Dr Johannes Meyer, clinical assistant, received the award for the best lecture in the division for laboratory orientated research during the 2003 Faculty Forum. He investigated whether ketamine was able to reduce the cardiac toxicity of intravenous bupivacaine. Meyer also won the clinical assistant research-prize at the 2002 Congress of the South African Association for Anaesthesiologists for the same work. His study leaders included Prof Johan Diedericks and Dr Etienne Marais with Prof Gina Joubert being the collaborator:
Abstract:
THE EFFECT OF KETAMINE HYDROCHLORIDE IN THE PREVENTION OF BUPIVACAINE INDUCED CARDIOTOXICITY IN RATS
JS Meyer, E Marais, BJS Diedericks, G Joubert
Department Anaesthesiology
Introduction and Purpose: Cardiac toxicity can occur after accidental intravascular injection of bupivacaine. The meganism of cardiac toxicity includes direct effects as well as central nervous system mediated effects on the cardiovascular system. An NMDA-receptor antagonist (MK801) has been shown to effectively suppress bupivacaine induced convulsions in cats. Release of excitatory neurotransmitters, especially glutamate, is actively suppressed by MK801. It may be possible to suppress one meganism of the development of cardiac toxicity caused by intravenous bupivacaine and therefore decreasing cardiac sensitivity for intravenous bupivacaine. The purpose of this study is to evaluate whether bupivacaine induced cardiac toxicity would be reduced by administering a clinically available NMDA antagonist, ketamine hydrochloride.
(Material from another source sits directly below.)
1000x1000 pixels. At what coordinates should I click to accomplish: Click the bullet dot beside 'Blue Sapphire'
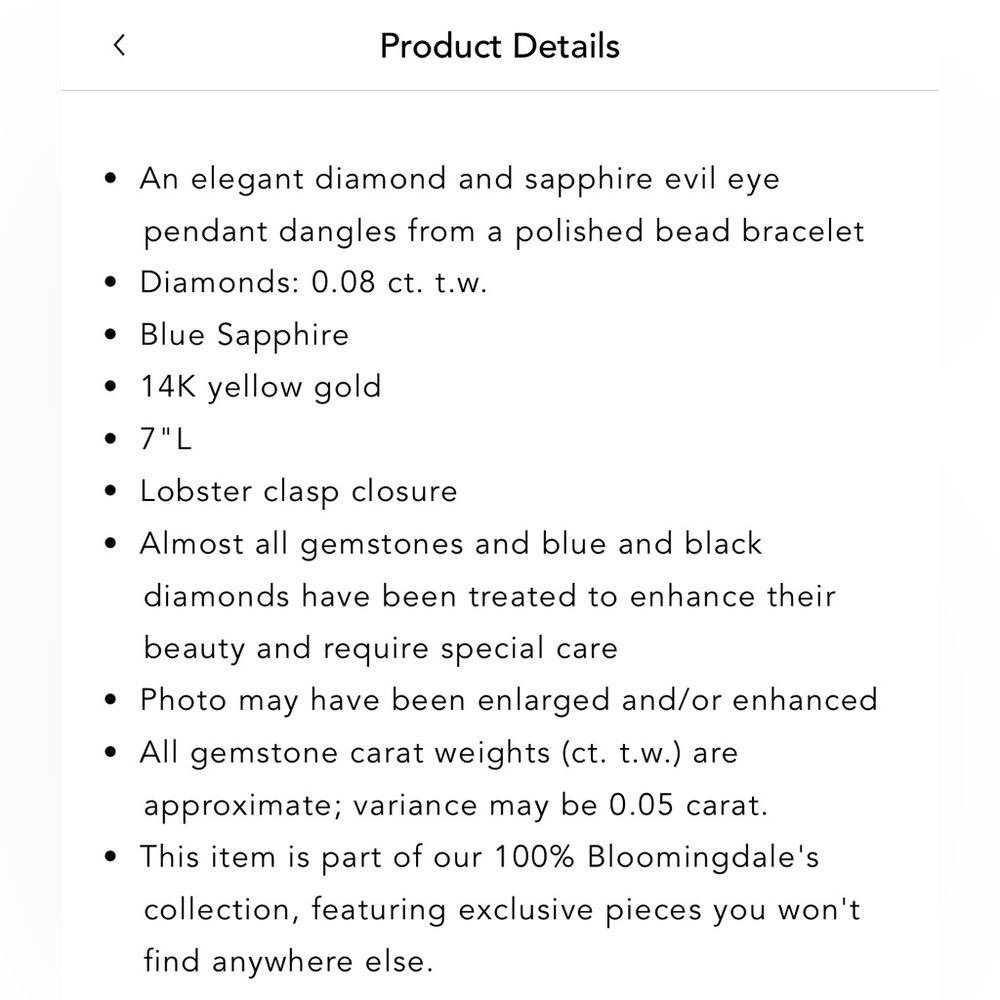click(110, 334)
Method: Forty Sprague-Dawley rats were used. They were divided into four groups. Anesthesia was induced using halothane 1%. The subjects were canullated. ECG was recorded throughout the experiment. The control group received placebo of one milliliter 0,9% Saline, and the other groups received ketamine hydrochloride as a one-milliliter bolus, 1mg/kg, 2mg/kg and 4mg/kg respectively. Rats were ventilated. Following two minutes, 0,2mg (0,1ml) bupivacaine boluses were administered intravascularly every thirty seconds. Heart rate changes, QRS-complexes changes and cardiac arrest were documented. The bupivacaine dose was calculated to mg/kg and the data statistically analysed.
Results: Looking at the median value in the four groups, statistically there is no difference in the dose by which any cardiac signs of toxicity appeared.
Conclusion: Ketamine hydrochloride did not reduce bupivacaine induced cardiac toxicity in any of the doses tested.